Wow what a attention getting nickname! I was about to do a search when I noticed your name in the Online list. 
Yours is a tad more onerous than mine! Anyway I saw you got no response and decided to bump it to the front again. 
People here like a first name and as I found out many don't trust an alias.... too late we can't change 'em. 

I'd suggest googling, I know there are manuals available online, but I don't know where. 

Happy Rails, 

John


----------



## Greg Elmassian (Jan 3, 2008)

The motors have 2 brushes as most motors AFAIK, possibly you are referring to the 3 pin/wire versus the 4 pin/wire motor BLOCK... internally one of the motor leads was connected to one of the track pickups.
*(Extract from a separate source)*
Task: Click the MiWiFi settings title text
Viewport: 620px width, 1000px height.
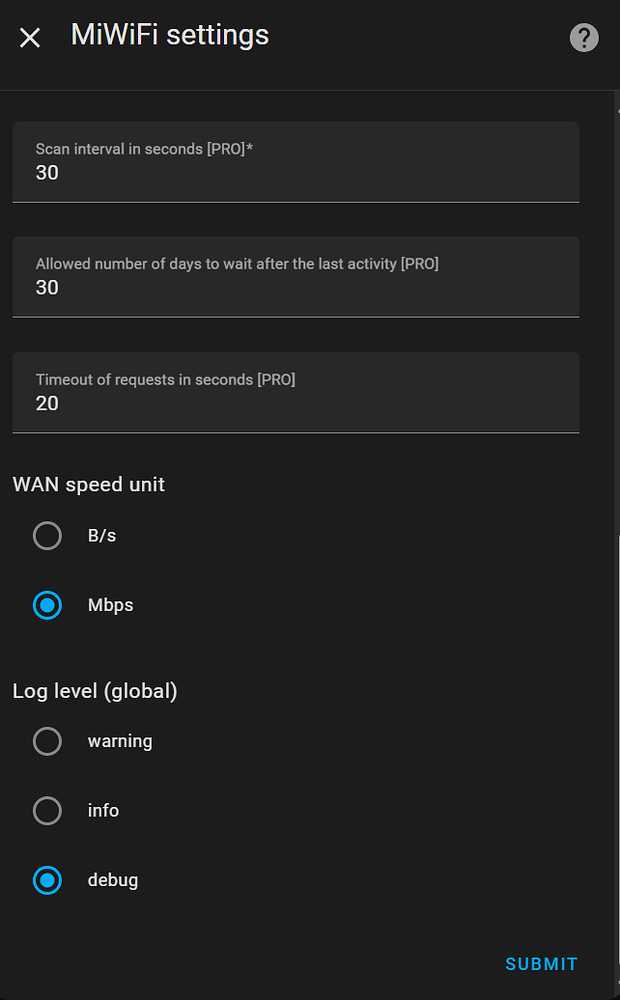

So only 3 wires came from the motor block, 2 track pickups, and one motor wire, when connected to one of the track pickups powered the motor... clever way to eliminate one wire, but cannot be used with DCC so you need to go into the block and disconnect that one motor lead and bring a 4th wire out of the block. 

On the motor specs and color codes, there are some online resources, but my advice is to get an inexpensive meter and check everything out yourself, some manufacturers are famous for inconsistent wire colors (LGB is normally not a problem) 

Greg


----------



## Dan Pierce (Jan 2, 2008)

The LGB motors are 62201 short shaft for the 2010/2020 engines. 
The 2019S is a mogul with a 62204 long shaft motor. 

Motors are electrically the same, just a difference in the shaft length. 

LGB blocks are labeled for the wire colors as green(gn), white(ws), yellow(gb) and brown(bn), alas in German. 

grun/green, braun/brown, wei/white, ??? /yellow 

The 2 outer pins are for the motor, and inner pins are for the track, for the 4 wire block and the 3 wire block is missing one pin/wire as Greg mentioned. 

Download the LGB 55021.pdf and it has a decoder picture with this info and pin definitations with colors. 


http://www.onlytrains.com/manuals/55021.pdf is one place with manuals, there are other places.


----------



## Michael W (Oct 10, 2012)

Its white weiss 
And gelb equals yellow 

In older locos weiss might be spelled with a letter looking like a B with a longer left line it is called sz in the new spelling it has been replaced with a double s 

Kind regards 
Michael


----------



## BigRedOne (Dec 13, 2012)

Perhaps the OP will return with the meat and potatos of their question? 

Building a DCC sounds like a substantial undertaking, involving circuit boards, processors, logic, programming ... 

Automation suggests something simpler, like relays and magnetic triggers. 

R/C need be no more complex than an R/C car.


----------



## Treeman (Jan 6, 2008)

The Buehler motors will draw less than 1 amp.


----------